■ What you have to do: The expected answer is every line of the material that contains the word "dimensions".

■ Data records:

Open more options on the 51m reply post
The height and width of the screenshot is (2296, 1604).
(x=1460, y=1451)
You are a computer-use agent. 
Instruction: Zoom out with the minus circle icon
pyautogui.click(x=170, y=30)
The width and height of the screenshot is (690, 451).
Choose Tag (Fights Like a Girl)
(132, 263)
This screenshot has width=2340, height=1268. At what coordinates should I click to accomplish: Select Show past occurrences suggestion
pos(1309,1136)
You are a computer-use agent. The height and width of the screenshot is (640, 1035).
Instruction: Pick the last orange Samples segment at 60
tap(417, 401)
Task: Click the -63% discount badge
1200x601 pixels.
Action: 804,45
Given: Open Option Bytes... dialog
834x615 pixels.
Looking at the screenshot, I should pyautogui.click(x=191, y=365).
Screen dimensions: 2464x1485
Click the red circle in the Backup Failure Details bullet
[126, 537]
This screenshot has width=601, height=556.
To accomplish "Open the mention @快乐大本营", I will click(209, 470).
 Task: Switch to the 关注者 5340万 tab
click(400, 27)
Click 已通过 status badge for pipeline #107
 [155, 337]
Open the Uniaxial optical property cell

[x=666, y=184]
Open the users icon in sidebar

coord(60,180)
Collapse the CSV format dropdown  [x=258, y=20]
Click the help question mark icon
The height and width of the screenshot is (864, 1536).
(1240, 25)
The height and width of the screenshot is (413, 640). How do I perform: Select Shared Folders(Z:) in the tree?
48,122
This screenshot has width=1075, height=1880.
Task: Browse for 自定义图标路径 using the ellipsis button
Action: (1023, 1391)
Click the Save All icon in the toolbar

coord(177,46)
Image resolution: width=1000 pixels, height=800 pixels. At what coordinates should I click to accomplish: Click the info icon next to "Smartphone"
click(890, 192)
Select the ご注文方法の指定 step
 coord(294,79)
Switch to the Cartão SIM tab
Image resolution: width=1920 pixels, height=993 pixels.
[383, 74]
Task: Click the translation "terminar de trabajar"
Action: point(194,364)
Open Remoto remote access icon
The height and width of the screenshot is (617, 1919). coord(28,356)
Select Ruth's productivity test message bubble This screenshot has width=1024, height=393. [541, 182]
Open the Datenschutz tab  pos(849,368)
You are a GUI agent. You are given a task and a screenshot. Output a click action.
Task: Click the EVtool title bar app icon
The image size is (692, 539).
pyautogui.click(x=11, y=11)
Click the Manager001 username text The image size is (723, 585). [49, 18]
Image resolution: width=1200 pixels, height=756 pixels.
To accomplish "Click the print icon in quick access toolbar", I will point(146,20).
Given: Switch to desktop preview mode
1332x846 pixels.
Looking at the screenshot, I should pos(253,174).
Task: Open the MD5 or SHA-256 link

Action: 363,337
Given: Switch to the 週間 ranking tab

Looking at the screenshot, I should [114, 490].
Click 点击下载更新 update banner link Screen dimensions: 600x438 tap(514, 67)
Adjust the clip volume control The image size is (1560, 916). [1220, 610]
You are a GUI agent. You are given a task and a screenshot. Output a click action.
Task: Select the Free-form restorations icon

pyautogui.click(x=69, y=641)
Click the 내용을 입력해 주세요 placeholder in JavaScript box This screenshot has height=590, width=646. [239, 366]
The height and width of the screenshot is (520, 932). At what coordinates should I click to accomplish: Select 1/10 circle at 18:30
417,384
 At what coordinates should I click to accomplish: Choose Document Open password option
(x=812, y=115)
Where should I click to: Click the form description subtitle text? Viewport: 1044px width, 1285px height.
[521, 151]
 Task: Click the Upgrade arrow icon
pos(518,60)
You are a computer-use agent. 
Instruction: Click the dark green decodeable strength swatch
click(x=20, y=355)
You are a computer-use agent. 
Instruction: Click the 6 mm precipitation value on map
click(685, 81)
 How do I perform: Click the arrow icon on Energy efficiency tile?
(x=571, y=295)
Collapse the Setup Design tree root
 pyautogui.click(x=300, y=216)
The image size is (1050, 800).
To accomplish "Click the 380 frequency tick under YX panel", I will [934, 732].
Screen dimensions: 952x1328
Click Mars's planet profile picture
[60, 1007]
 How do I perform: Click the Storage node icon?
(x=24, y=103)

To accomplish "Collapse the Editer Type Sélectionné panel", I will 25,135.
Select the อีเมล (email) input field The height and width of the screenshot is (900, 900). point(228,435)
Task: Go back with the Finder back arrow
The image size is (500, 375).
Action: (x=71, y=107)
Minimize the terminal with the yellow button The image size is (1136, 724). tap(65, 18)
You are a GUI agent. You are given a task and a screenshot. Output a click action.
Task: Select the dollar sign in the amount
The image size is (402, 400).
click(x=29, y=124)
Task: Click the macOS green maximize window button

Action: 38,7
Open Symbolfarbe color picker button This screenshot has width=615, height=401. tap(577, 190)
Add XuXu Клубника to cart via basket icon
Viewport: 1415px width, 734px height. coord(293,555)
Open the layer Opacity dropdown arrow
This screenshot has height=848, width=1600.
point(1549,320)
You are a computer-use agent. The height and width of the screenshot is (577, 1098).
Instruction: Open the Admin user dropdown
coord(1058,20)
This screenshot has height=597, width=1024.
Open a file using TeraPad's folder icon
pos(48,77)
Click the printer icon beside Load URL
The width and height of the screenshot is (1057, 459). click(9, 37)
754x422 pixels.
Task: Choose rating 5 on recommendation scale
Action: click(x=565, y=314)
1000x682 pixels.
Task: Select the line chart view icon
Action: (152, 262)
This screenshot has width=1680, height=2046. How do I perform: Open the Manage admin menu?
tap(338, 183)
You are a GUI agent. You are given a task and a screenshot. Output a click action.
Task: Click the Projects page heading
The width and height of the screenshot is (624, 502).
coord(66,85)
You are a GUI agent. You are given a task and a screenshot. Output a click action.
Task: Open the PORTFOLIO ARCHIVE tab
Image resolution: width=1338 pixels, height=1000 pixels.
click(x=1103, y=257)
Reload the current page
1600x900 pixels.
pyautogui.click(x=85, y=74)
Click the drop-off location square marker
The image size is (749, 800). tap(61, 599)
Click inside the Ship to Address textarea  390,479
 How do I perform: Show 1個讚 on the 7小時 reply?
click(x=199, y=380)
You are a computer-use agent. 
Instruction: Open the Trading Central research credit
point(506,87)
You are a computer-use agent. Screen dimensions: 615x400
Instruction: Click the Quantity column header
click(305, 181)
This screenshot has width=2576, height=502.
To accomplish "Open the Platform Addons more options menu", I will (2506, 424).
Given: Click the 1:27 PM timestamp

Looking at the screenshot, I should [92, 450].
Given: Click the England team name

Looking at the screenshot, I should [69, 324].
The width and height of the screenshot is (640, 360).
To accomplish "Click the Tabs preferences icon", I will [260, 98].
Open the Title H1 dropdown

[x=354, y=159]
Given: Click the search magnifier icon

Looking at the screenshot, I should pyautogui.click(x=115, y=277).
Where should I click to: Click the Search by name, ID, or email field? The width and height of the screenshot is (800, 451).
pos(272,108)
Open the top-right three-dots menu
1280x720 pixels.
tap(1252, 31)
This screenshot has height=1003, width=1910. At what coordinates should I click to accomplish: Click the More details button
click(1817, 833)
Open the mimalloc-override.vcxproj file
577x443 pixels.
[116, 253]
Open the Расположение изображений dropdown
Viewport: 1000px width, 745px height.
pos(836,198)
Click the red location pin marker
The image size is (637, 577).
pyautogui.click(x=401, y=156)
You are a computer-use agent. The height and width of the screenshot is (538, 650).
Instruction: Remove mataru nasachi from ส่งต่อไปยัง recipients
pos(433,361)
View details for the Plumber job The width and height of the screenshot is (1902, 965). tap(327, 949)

■ Answer to this exercise:
Screen dimensions: 2464x1485
Click 点击下载更新 update banner link Screen dimensions: 600x438 tap(514, 67)
Screen dimensions: 952x1328
You are a computer-use agent. Screen dimensions: 615x400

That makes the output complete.